Мы достаточно говорили о том, что комедия отвечает органической потребности, проявившейся у него с мальчишеских лет. В какой-то мере она отвечает также его натуре. Драма — способ выражения для тех, кто принимает себя, свои беды, более или менее всерьёз. Есть доля нескромности в том, чтобы оплакивать себя, доля бесстыдства в том, чтобы выставлять своё горе толпе напоказ. Играя в драматическом жанре, Бурвиль наверняка порой испытывает стесненье, в его голове должна пробегать мысль: «Кто тебе поверит, когда ты плачешь сам над собой». Вот откуда, кстати, потребность ввести комическую нотку в свои роли драматического плана, которая, мне кажется, равноценна заговорщическому подмигиванию или реплике публике на ушко: «Не подумайте, что я поддаюсь беде — жив курилка...» Потому что он не из тех, кто любит жаловаться. Каждый раз, когда интервьюеры задают ему вопрос, доволен ли он своей судьбой, его ответ неизменно таков: «Не представляю, на что бы я мог жаловаться!» И это правда. Однако другие в его положении находят причины для нытья. И я убеждена, что, став булочником, он отвечал бы то же самое: «Хоть мы и не богаты, но счастливы». Он любит говорить: «Над этим лучше посмеяться, чем плакать. Если дело не идёт, надо его подтолкнуть, а хныкать тут нечего. Это ещё что такое, распрямим спину, поднимем голову выше и громко рассмеёмся, заявив всему миру, что нас не сломит ничто и никогда».

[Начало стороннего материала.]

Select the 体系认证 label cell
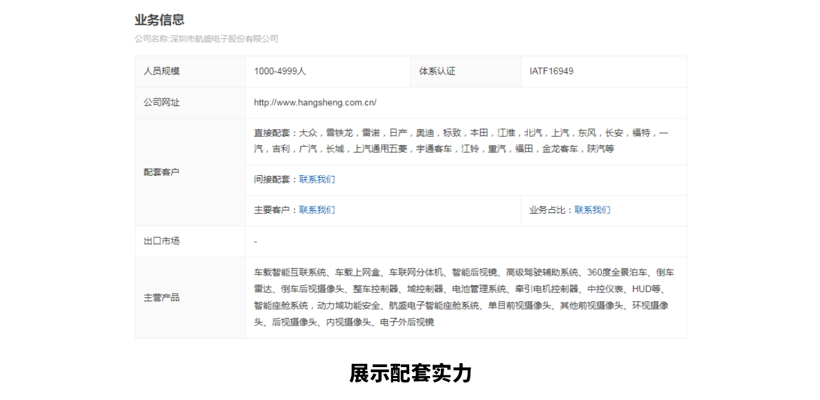Screen dimensions: 820x400 point(437,72)
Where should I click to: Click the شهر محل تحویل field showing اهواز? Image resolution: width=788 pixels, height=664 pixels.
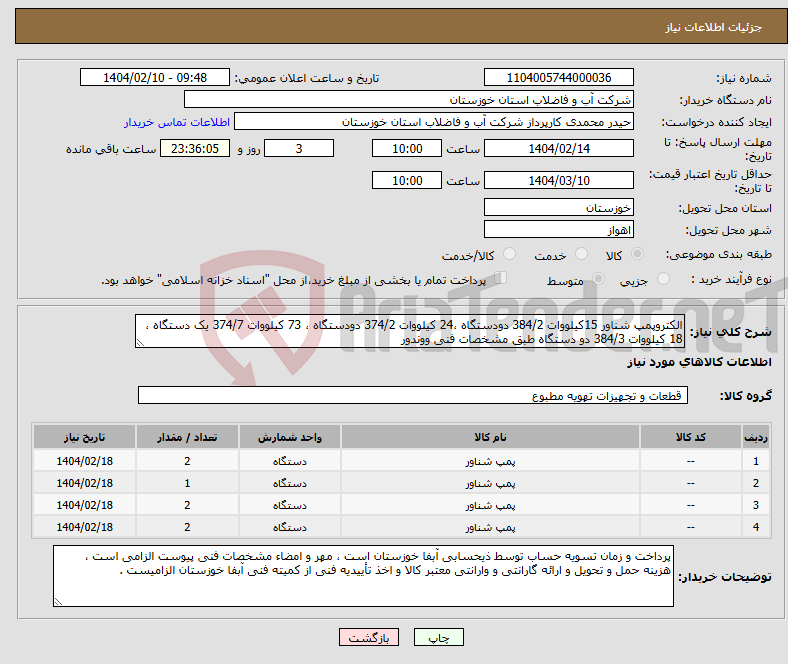pyautogui.click(x=558, y=229)
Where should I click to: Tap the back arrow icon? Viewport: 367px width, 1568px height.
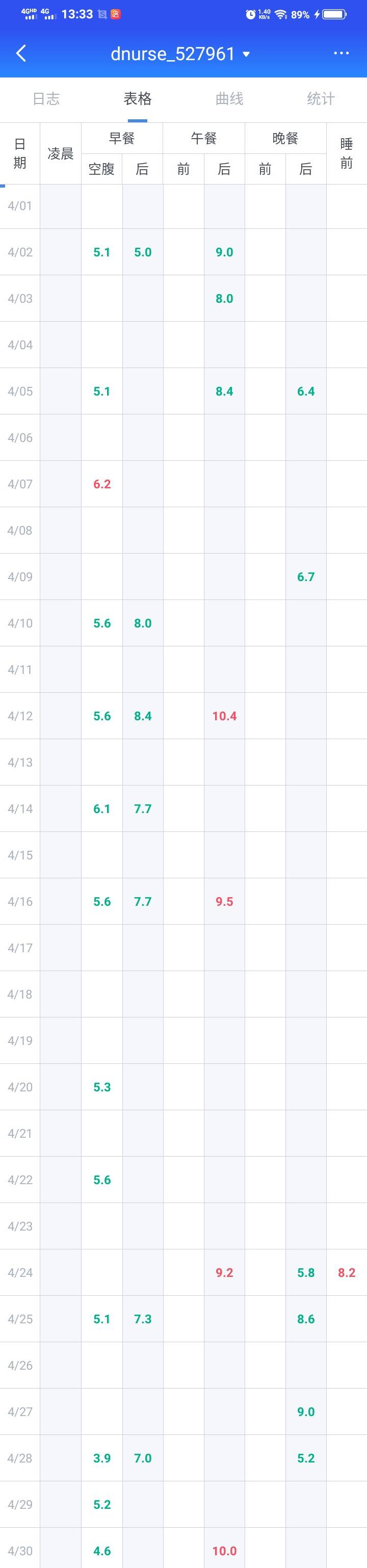pos(21,54)
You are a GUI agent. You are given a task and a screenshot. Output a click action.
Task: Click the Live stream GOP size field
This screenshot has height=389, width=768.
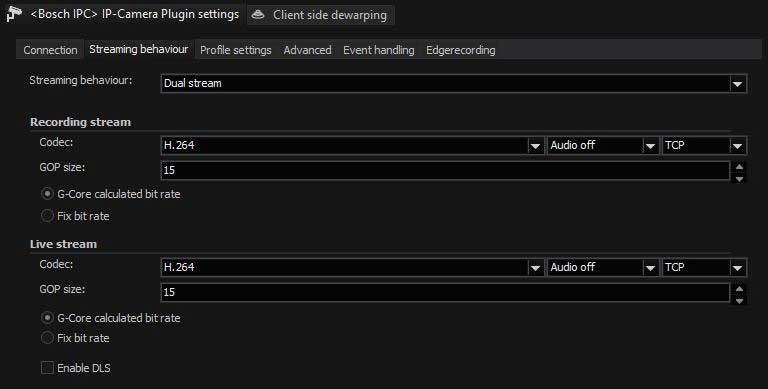click(445, 292)
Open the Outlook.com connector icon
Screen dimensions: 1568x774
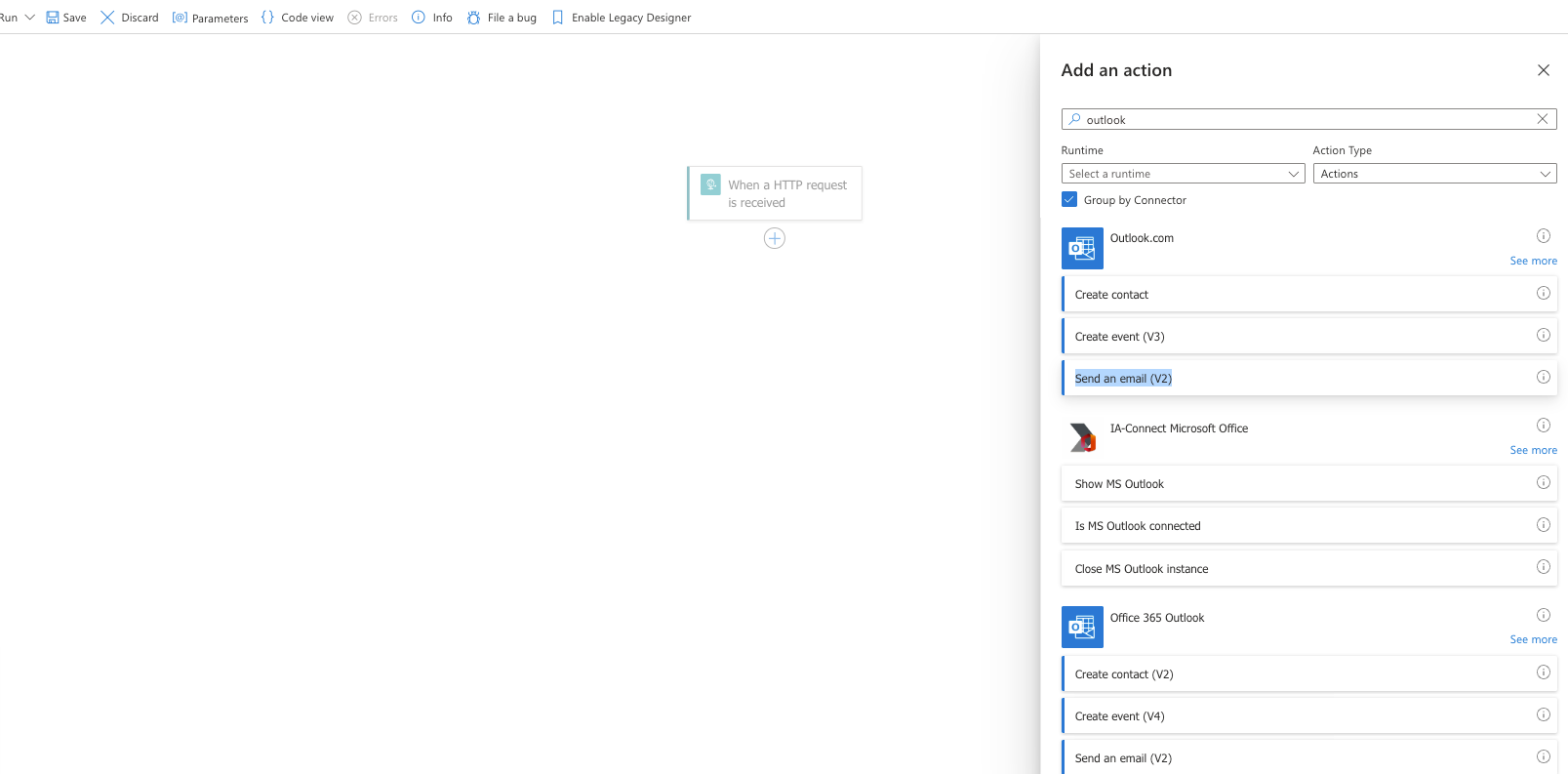pyautogui.click(x=1082, y=249)

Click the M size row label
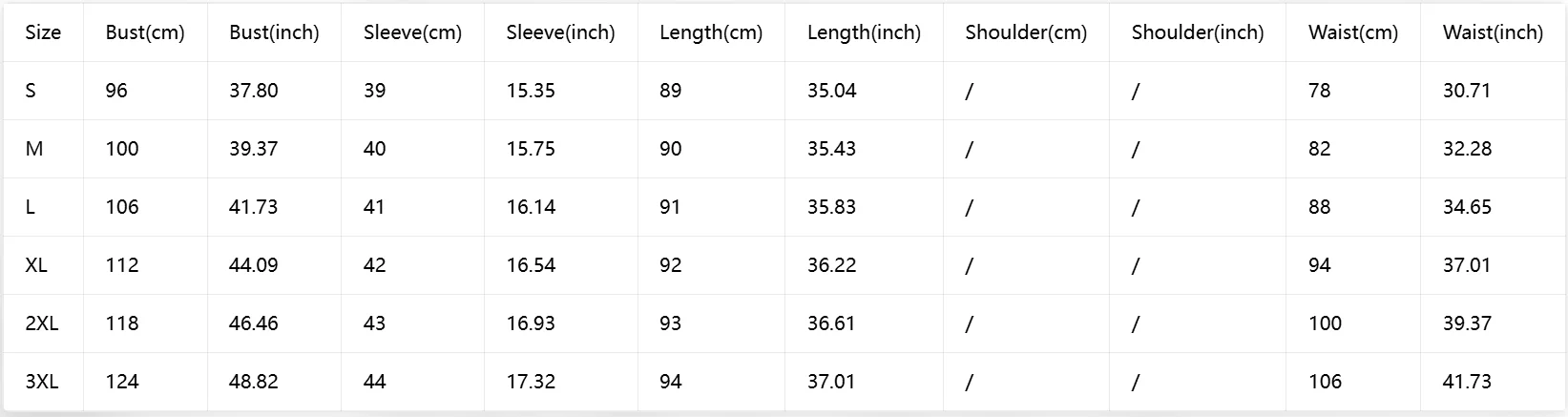[33, 149]
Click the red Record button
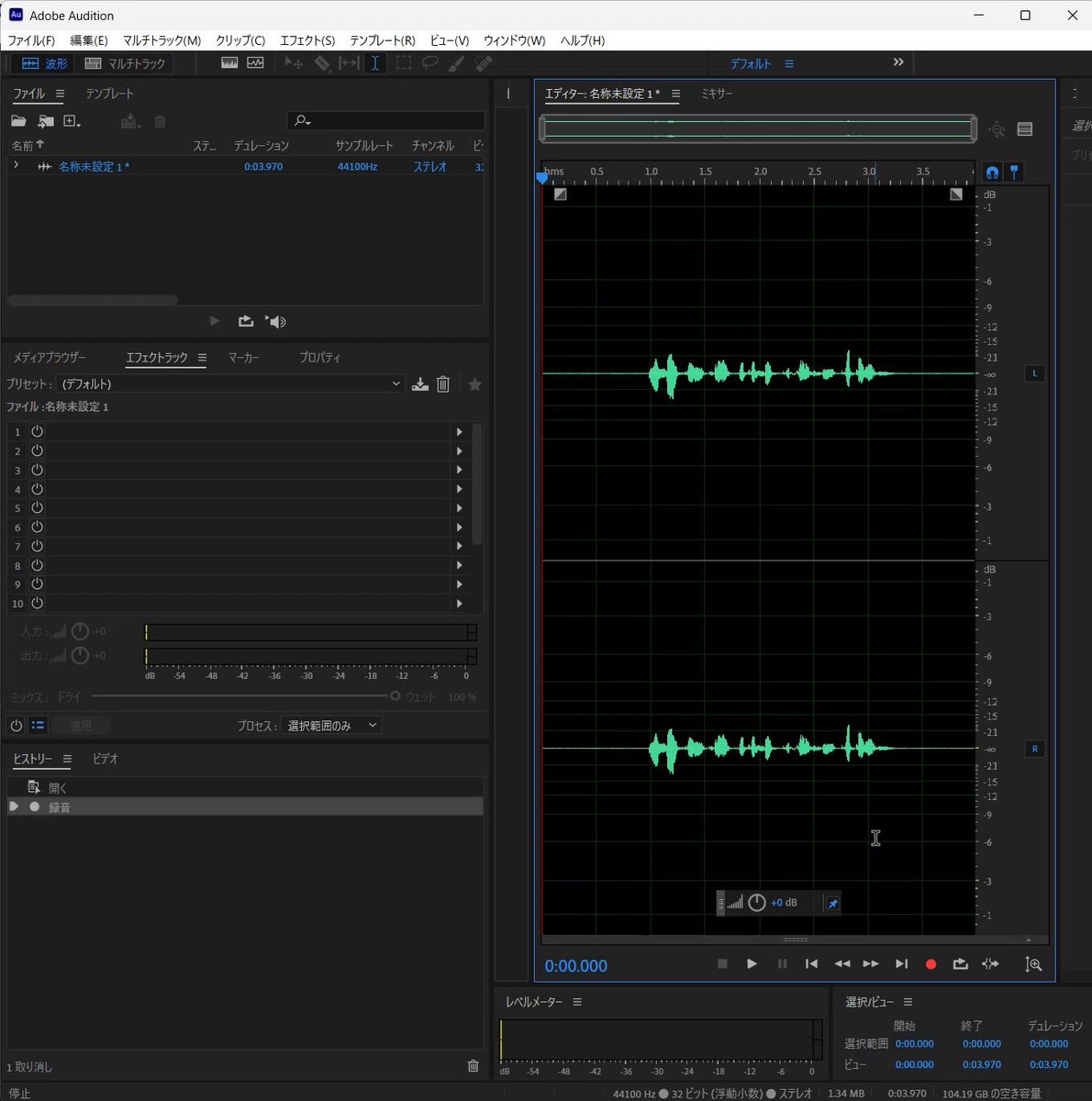This screenshot has height=1101, width=1092. tap(930, 964)
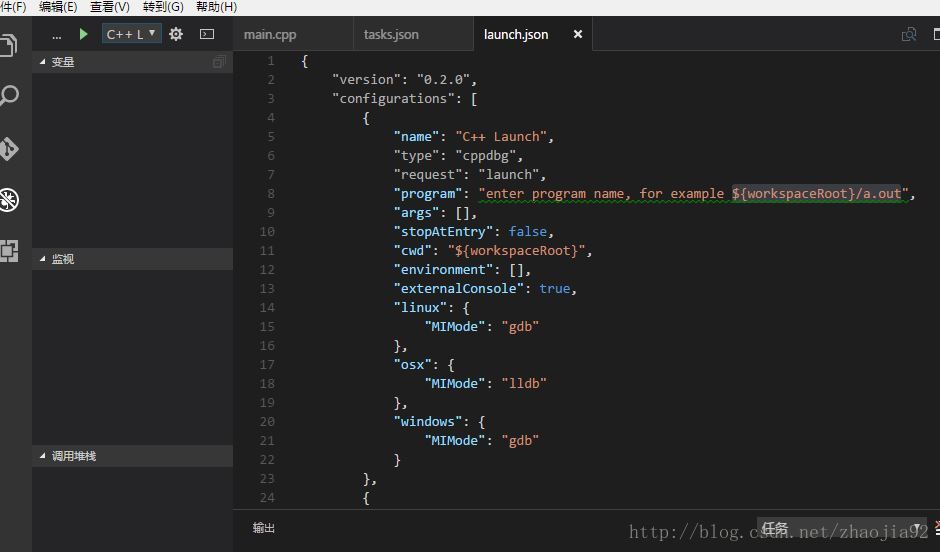Close the launch.json tab

click(x=577, y=34)
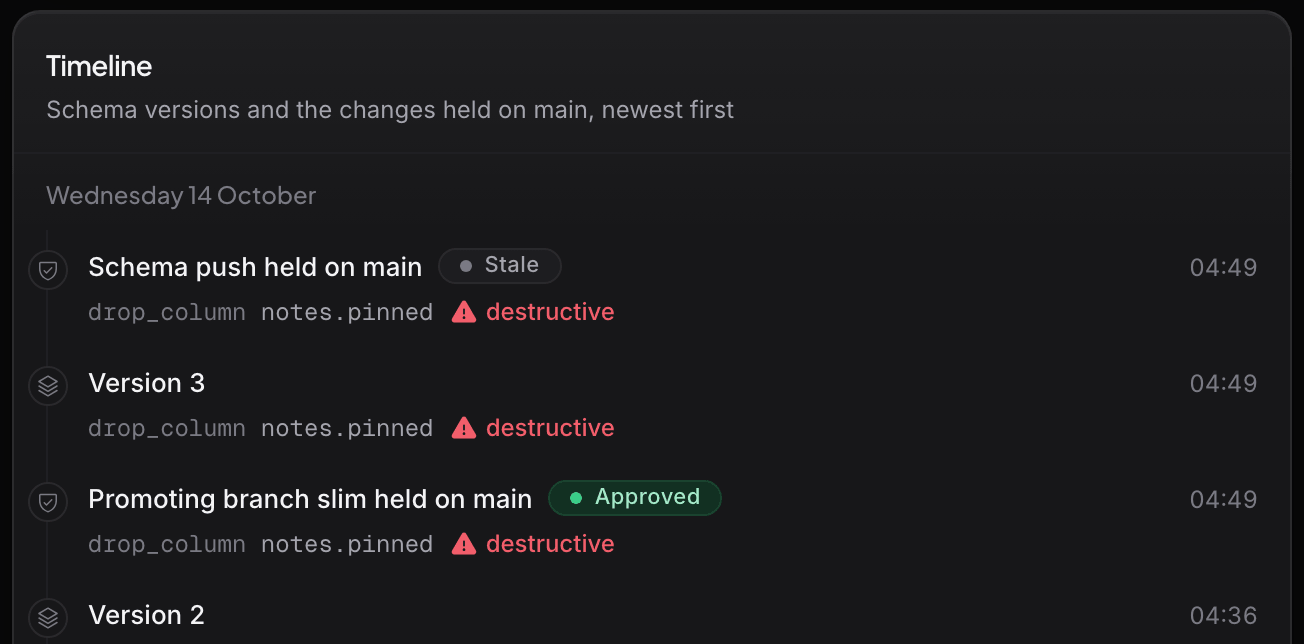Image resolution: width=1304 pixels, height=644 pixels.
Task: Click the 04:49 timestamp of Version 3
Action: tap(1223, 383)
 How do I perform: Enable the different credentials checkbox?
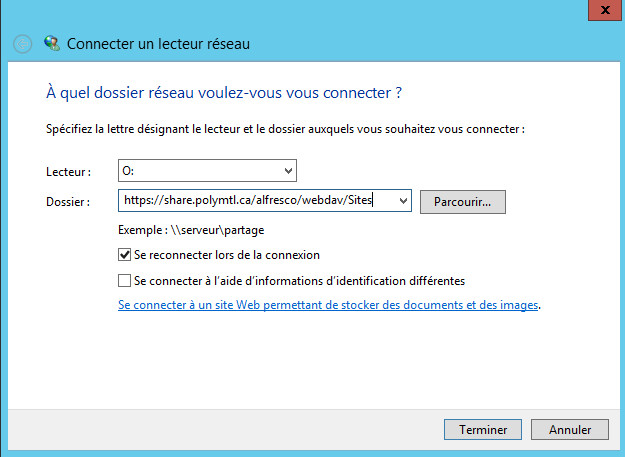pos(124,280)
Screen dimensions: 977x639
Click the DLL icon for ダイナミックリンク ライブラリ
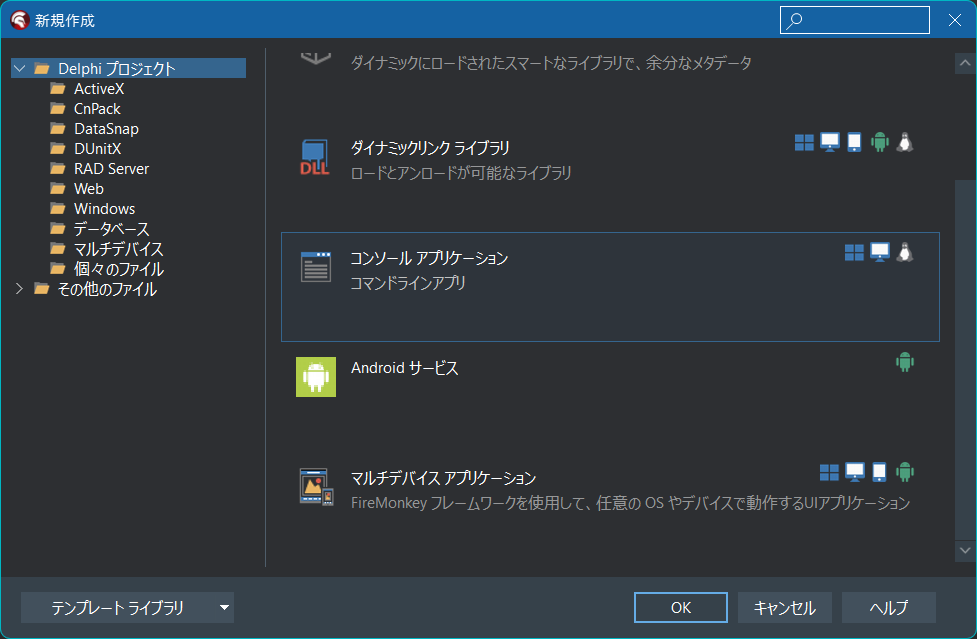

Так говорит человек — и актёр, — который лучше всего выражает себя в комическом жанре. И, в частности, в тех спектаклях эстрадного театра или бульварных комедиях, посредственное качество которых отрицать не приходится. Но зато тут он выступает перед своей публикой — той самой публикой, чей смех в свой адрес ему необходимо слышать, как ребёнком ему было необходимо слышать смех школьных товарищей.
«Посредственное качество» — и Бурвиль это знает. Когда я шла смотреть «Надежную явку», он мне шепнул: «Конечно, это не Клодель, но как знать... Если вы не поймёте... я вам объясню потом!» И громко рассмеялся...
Или я встречаю его несколько лет спустя — у него в руках либретто оперетты «Уа-уа».
— Я охотно дал бы вам прочесть, — предлагает он.
Лукавый взгляд.
— Но вам это покажется сущей белибердой.
Жест, подтверждающий такое предположение.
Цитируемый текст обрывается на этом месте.